» **Work to complete**
[a] In the blog post about news reporting, who reports on the results of the social psychology study?
[b] Rewrite the entries from the line that contains "You are a computer-use" through the end of the entries, both ends included, replacing "breadcrumb" with "navigation bar" and leaving all else unchanged. Return only those lines, and leave out the pictures.

» **Document segment**
Wednesday, October 16, 2013

It simply fails to remove the plausibility of that hypothesis

A great example of the distinction between telling a story (the reporter's interpretation of events) and telling the story (the reporter's report of the facts). Pam Belluck of the New York Times reports on the results of a social psychology study in Better Social Skills, Scientists Recommend a Little Chekhov. Regrettably it is almost 100% gullible interpretation and 0% critical reporting.

The story is that the scientists conducted a study that purports to support the popular notion that reading literary fiction (as opposed to other forms of fiction such as romance, mysteries, etc.) improves one's social skills.

But that is not what was done at all. The reporter has done hardly any reporting and instead focused on telling a story rather than the story. The story that the reporter wants to tell, and that many readers enthusiastically endorse, is that enthusiastic readers of literary fiction have a greater reservoir of empathy developed through that reading of literary fiction and therefore are more socially adept than non-readers of literary fiction.

Word and item position data:
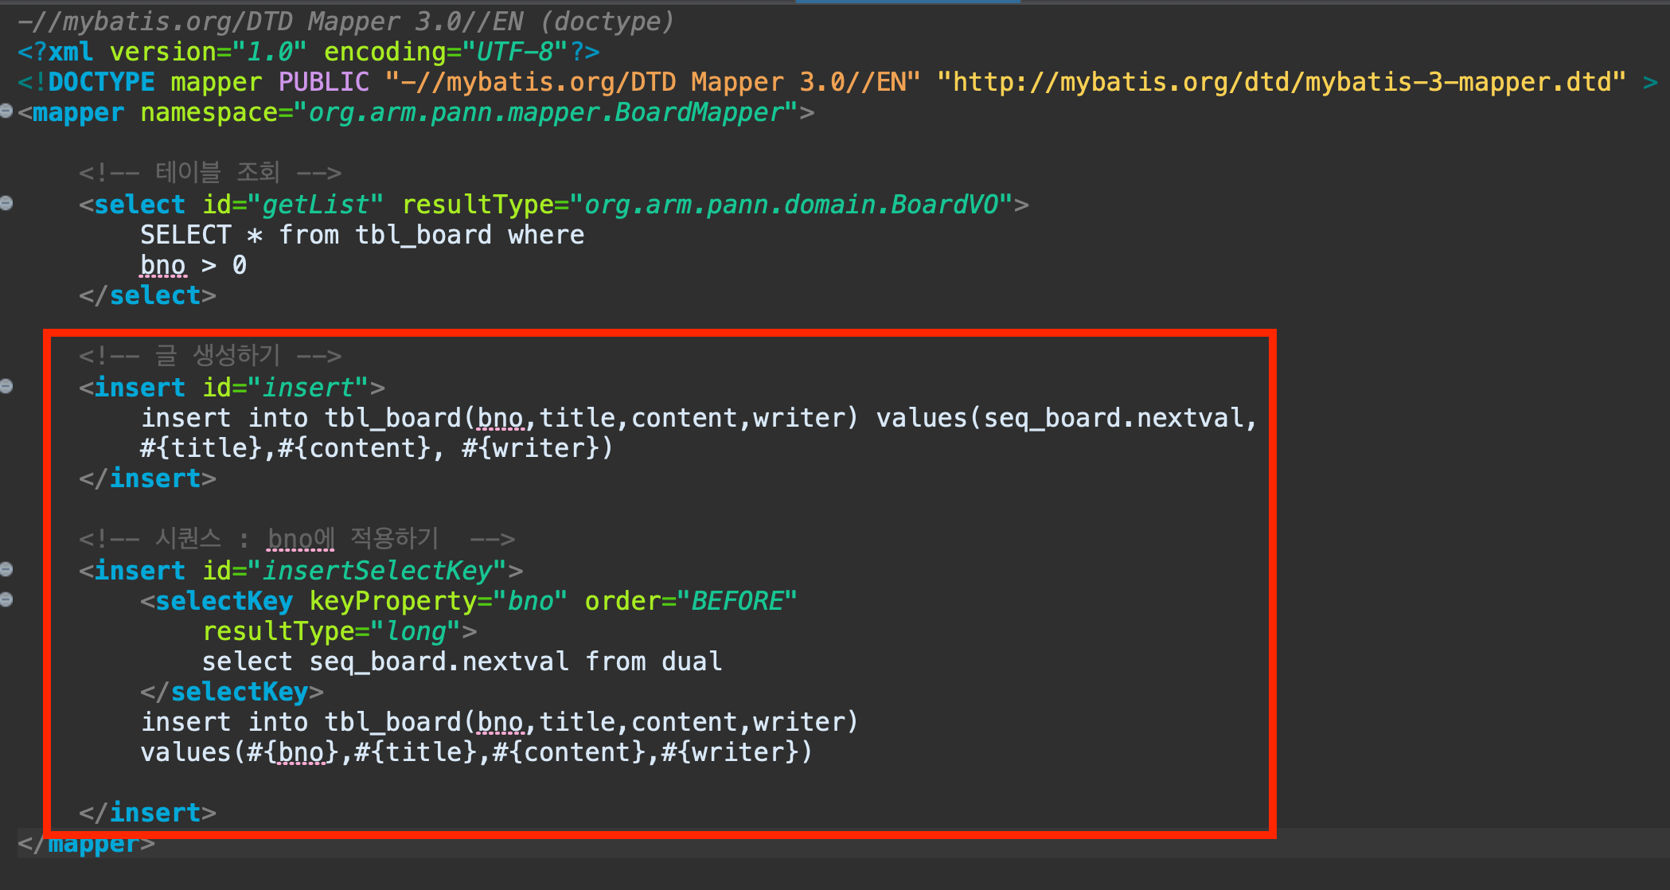This screenshot has height=890, width=1670.
Task: Collapse the selectKey element fold marker
Action: coord(6,599)
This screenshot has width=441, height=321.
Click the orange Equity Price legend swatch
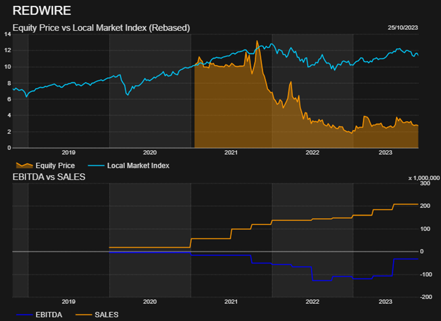click(24, 166)
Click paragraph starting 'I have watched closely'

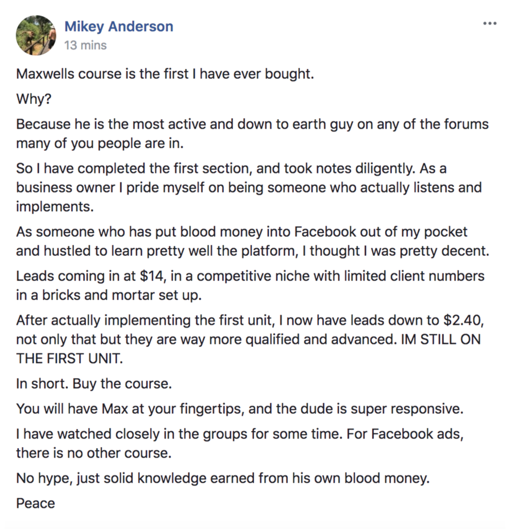click(x=240, y=444)
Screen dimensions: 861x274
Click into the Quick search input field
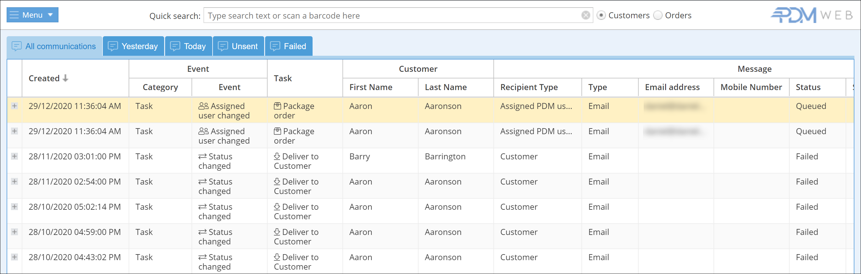click(391, 16)
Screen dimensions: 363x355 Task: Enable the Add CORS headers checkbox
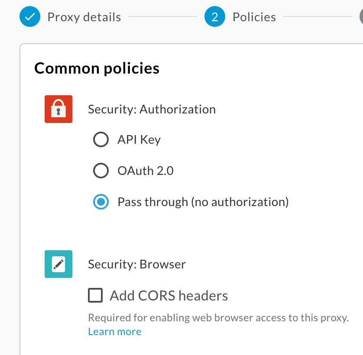95,295
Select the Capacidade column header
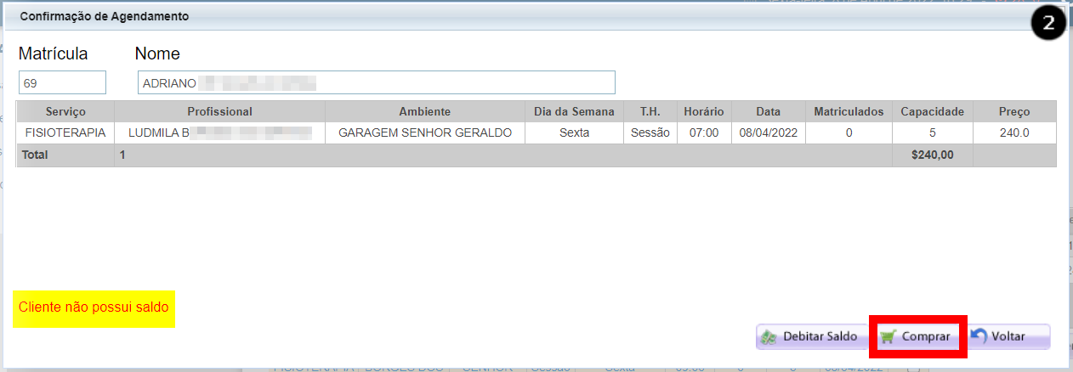1073x372 pixels. [932, 111]

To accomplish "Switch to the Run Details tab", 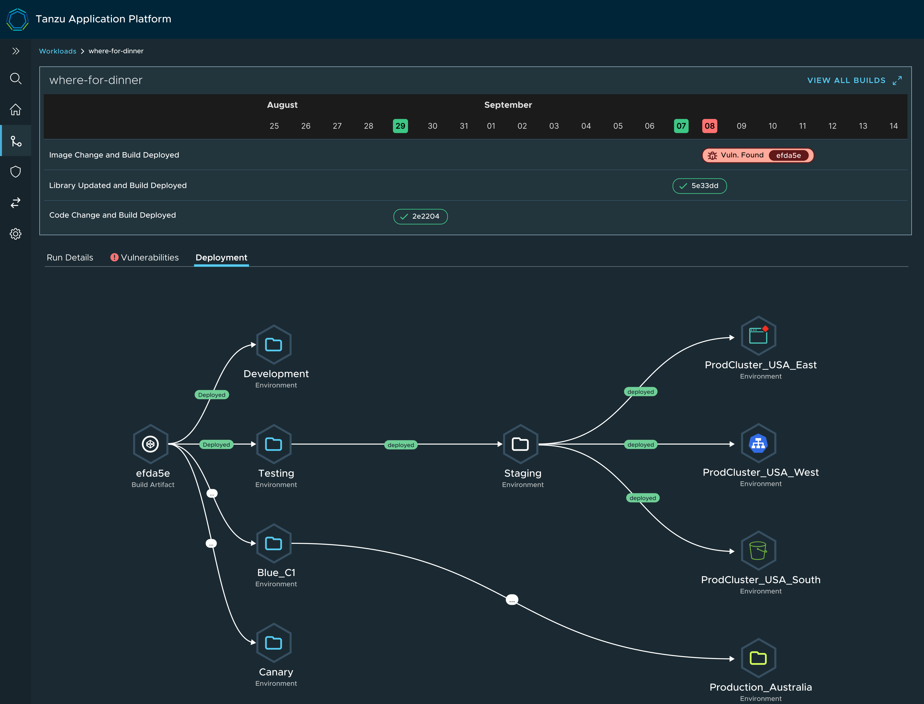I will pos(70,257).
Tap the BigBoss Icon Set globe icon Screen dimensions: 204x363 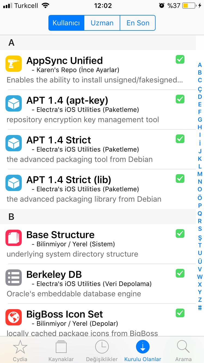click(14, 317)
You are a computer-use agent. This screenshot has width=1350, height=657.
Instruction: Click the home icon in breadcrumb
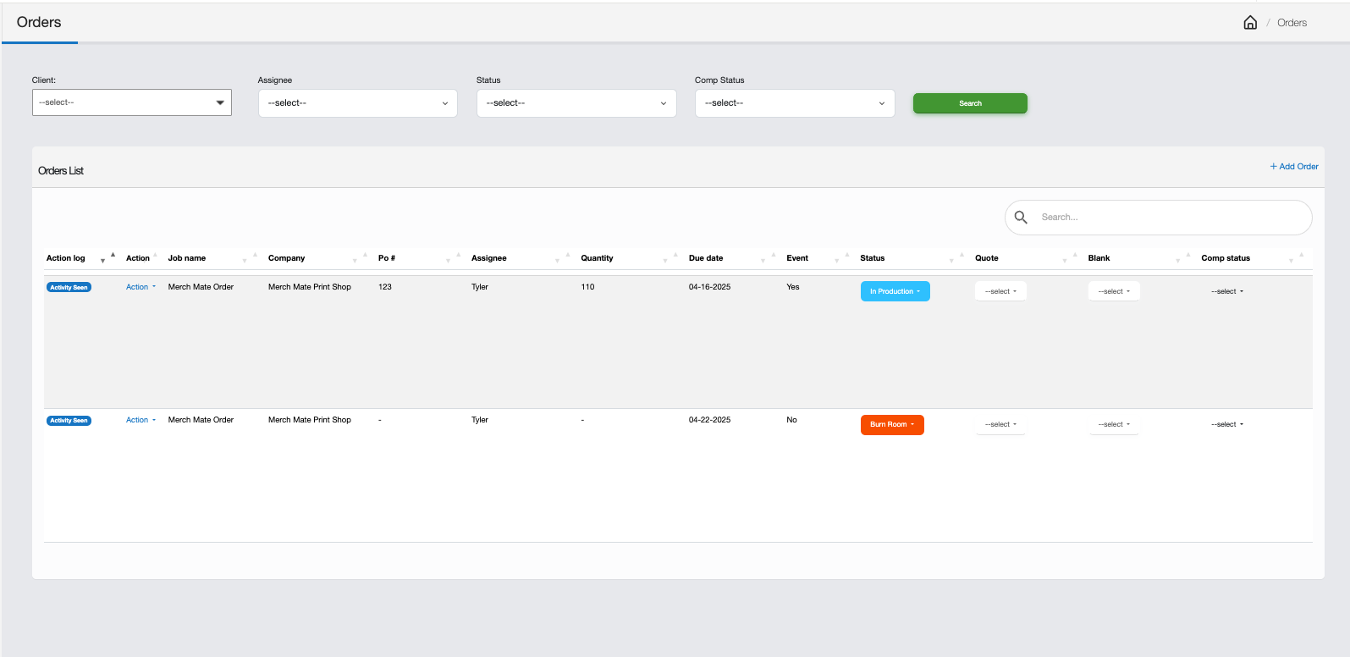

» **Responses**
[a] Pam Belluck of the New York Times.

[b]
You are a computer-use agent. This screenshot has width=1350, height=657.
Instruction: Click the home icon in navigation bar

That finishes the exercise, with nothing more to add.